Two Senior Armenian Cartographers Say 1991 Soviet Borders Were Illegitimate

Paul Goble

            Staunton, May 2 – Two Armenian ethnographers say the 1991 administrative borders of the former union republics of the USSR which the successor states and the international community agreed would be the basis for international borders are illegitimate because Moscow drew them without the participation or agreement of the republics involved.

            Their challenge, if it were to be accepted and that is unlikely because the position they take is opposed by both Yerevan and Baku, would make the delimitation of borders in the region far more difficult than it now is and could trigger more conflicts within and between them   (kavkaz-uzel.eu/articles/399647).

            But their comments are important because Rouben Galichian, a senior Armenian scholar now living in the United Kingdom, and Hranish Kharutian, a former deputy mayor of Yerevan, provide new details on the way in which the Soviet government drew and redrew the borders of the union republics without giving all the republics most immediately involved a say.

            Galichian, who has written numerous books about cartography in the South Caucasus, focuses on the eight villages along the Armenian-Azerbaijani border that are now subject to dispute (jamestown.org/program/armenian-protests-over-return-of-four-villages-to-azerbaijan-threaten-peace-process/).

            He says that Moscow transferred these villages from Armenian to Azerbaijani control between 1936 and 1939 without the involvement of Yerevan and that “Azerbaijan cannot offer a single document about the transfer of these territories to it” as “neither in Armenia nor in Azerbaijan are there any archival documents confirming the transfer.”

            “In those years,” he continues, the USSR General Staff on its military maps marked these territories and designated them as exclaves so as to “put Armenian roads” under the control of the Kremlin rather than for any other purpose.

            Khartyan, for her part, notes that “border issues which were discovered during the period of the Trans-Caucasian Federation up to 1936, according to archival materials of stenographic records of meetings, featured arguments that nomadic herdsmen needed a legal basis for crossing administrative borders.”

            When nomads drove cattle to pastures in Armenian villages, conflicts arose,” she says. “The issue seemed to be an economic one, but the conflict over land and pasture issues turned into an interethnic one.
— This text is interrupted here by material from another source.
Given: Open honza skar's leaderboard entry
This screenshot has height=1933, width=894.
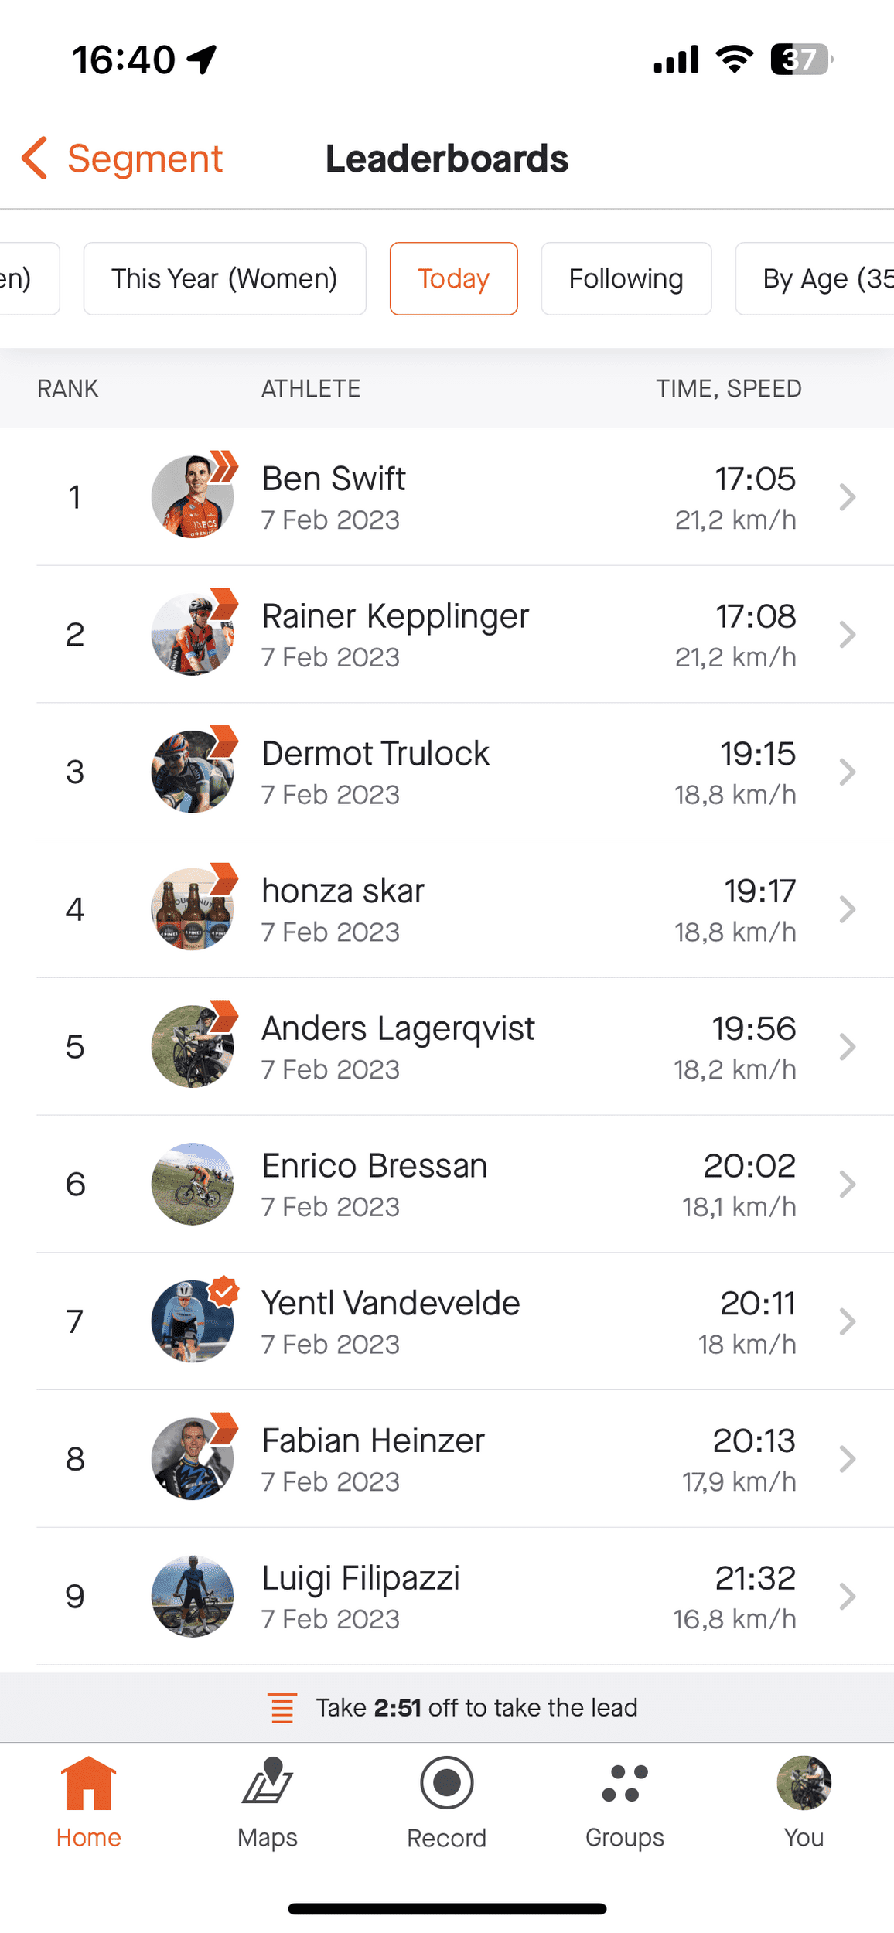Looking at the screenshot, I should [447, 909].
Enclaves were created so that nomads had the opportunity to move to territories belonging to other republics. This was Soviet policy."
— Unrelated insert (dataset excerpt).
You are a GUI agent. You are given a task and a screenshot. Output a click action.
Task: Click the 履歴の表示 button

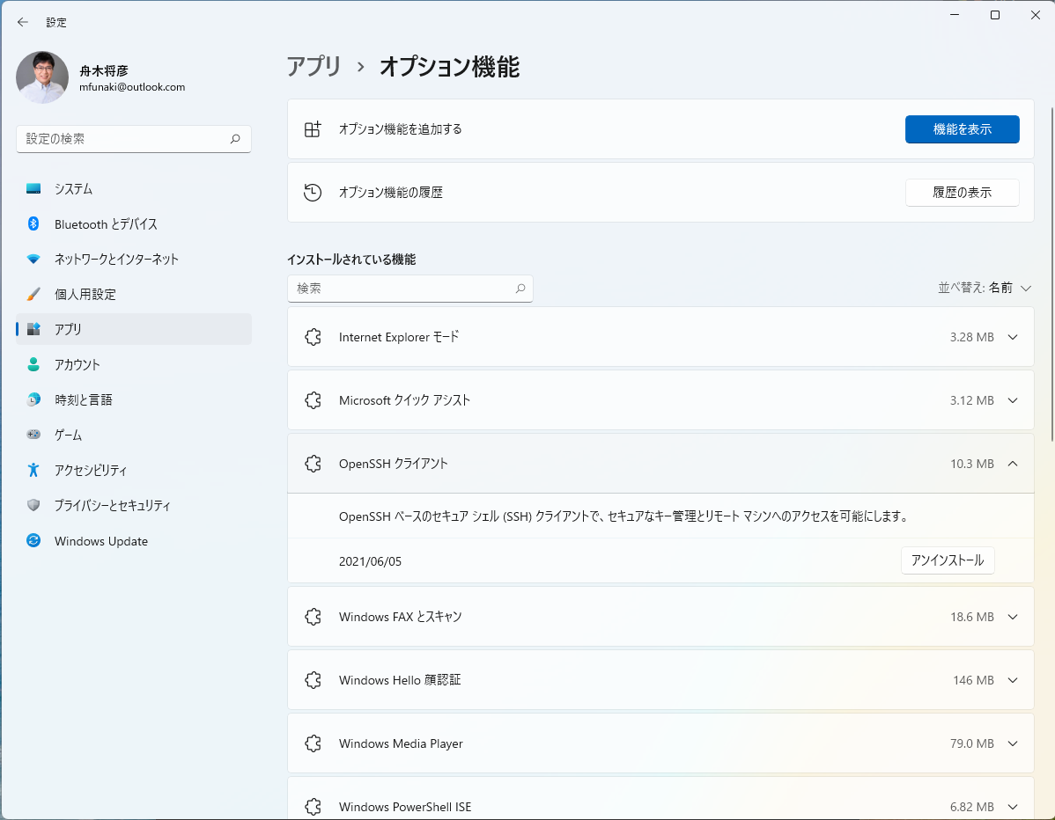tap(962, 193)
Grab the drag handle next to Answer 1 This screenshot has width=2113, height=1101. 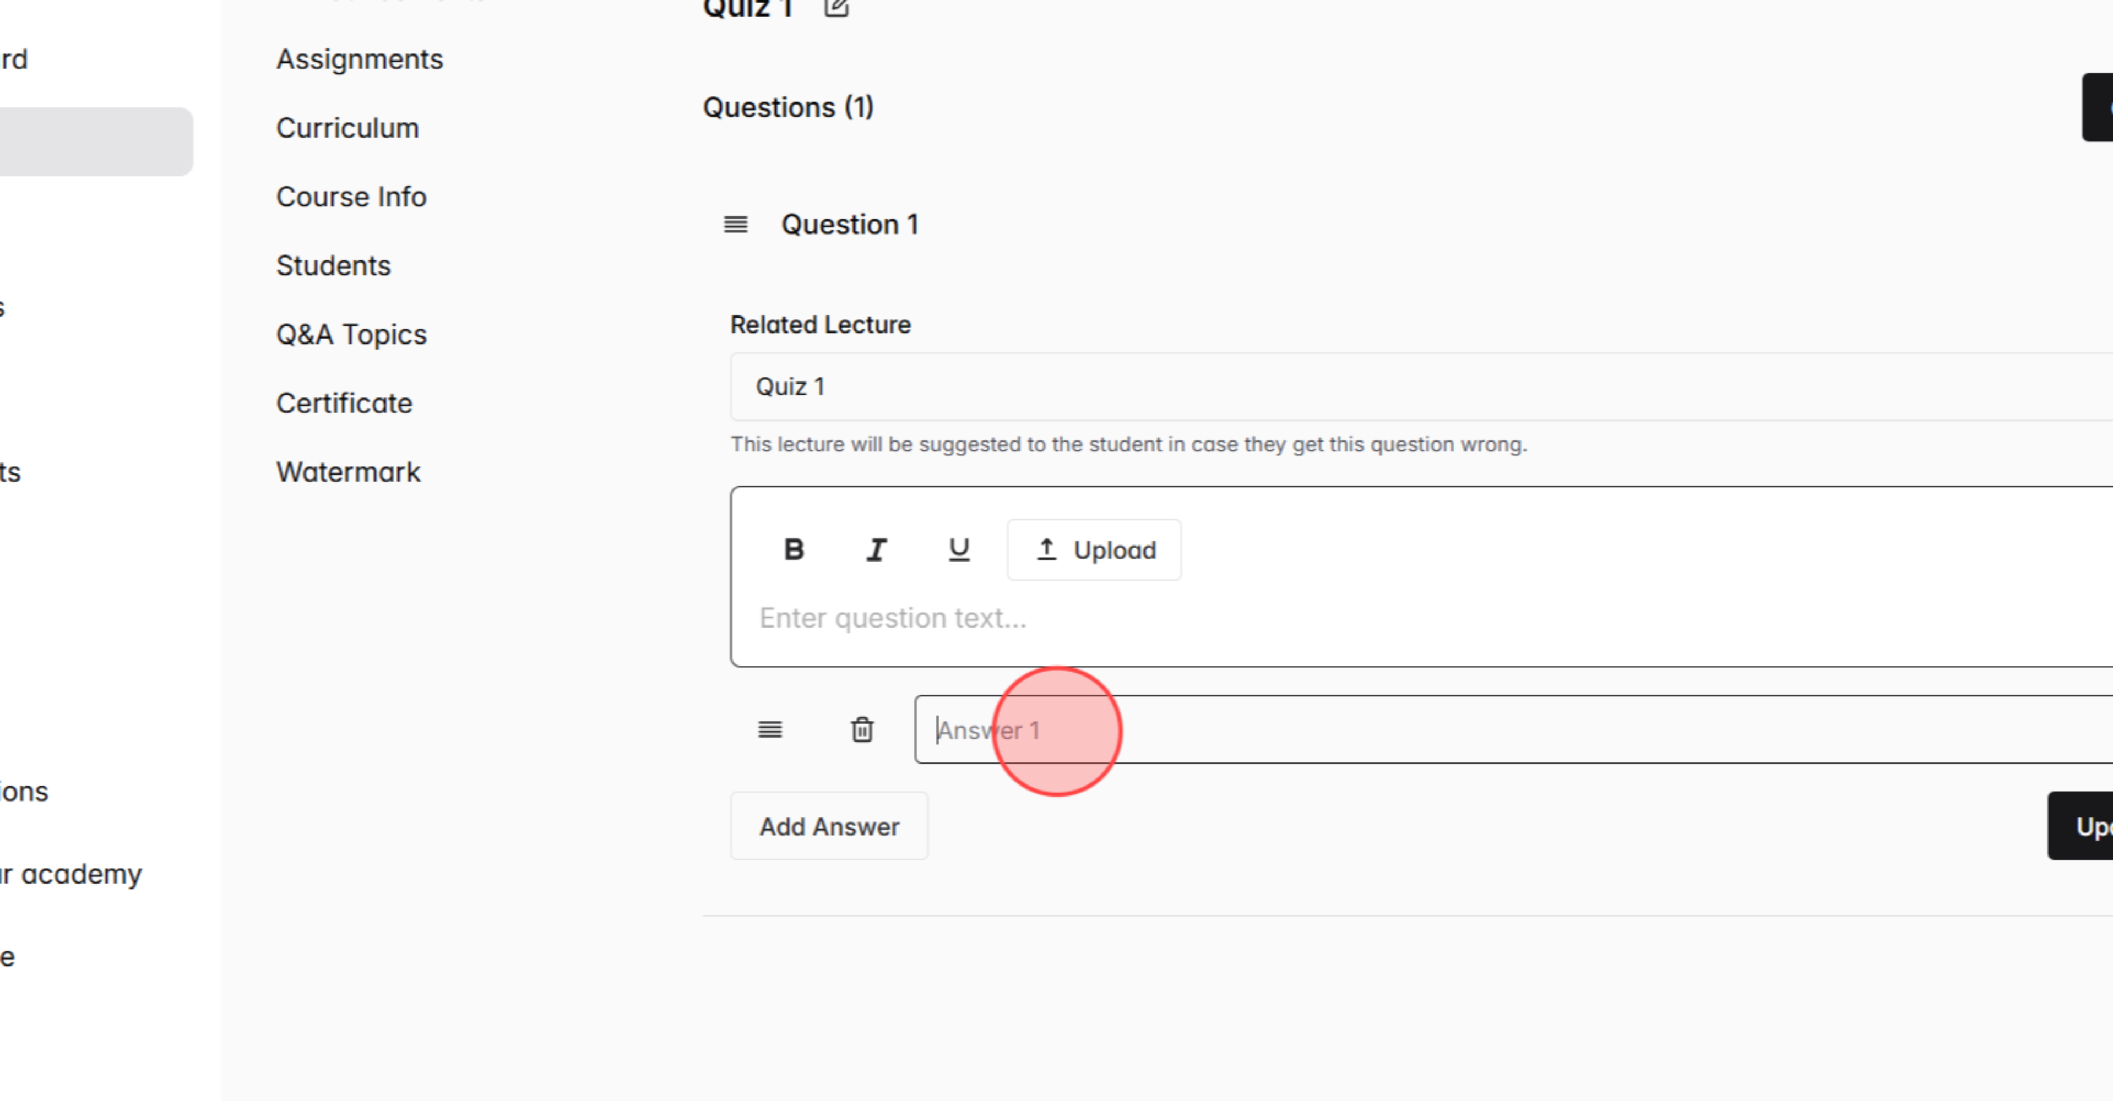769,729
            Kharatyan has a copy of one such decision dated February 18, 1929. At that time, the Trans-Caucasus Federation executive committee voted for changing borders at Armenia’s expense, something it was able to do only by taking a decision when the Armenian representative was no longer present.
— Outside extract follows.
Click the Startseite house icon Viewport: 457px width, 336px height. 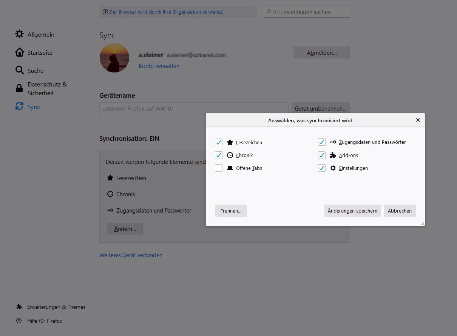(19, 52)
            At the present time, the Yerevan ethnographer says, the relevant documents aren’t in Yerevan or Baku or Moscow but only in Georgia. Unfortunately, however, Georgian officials now are denying Armenian scholars like herself access to these materials, something that further complicates the situation and a precise compilation of the historical record.

            (For a broader discussion of just how frequently Moscow changed union republic borders in Soviet times, see my article, “Can Republic Borders be Changed?” RFE/RL Report on the USSR, September 28, 1990, pp. 20-21, at windowoneurasia2.blogspot.com/2021/05/borders-in-post-soviet-space-were.html.)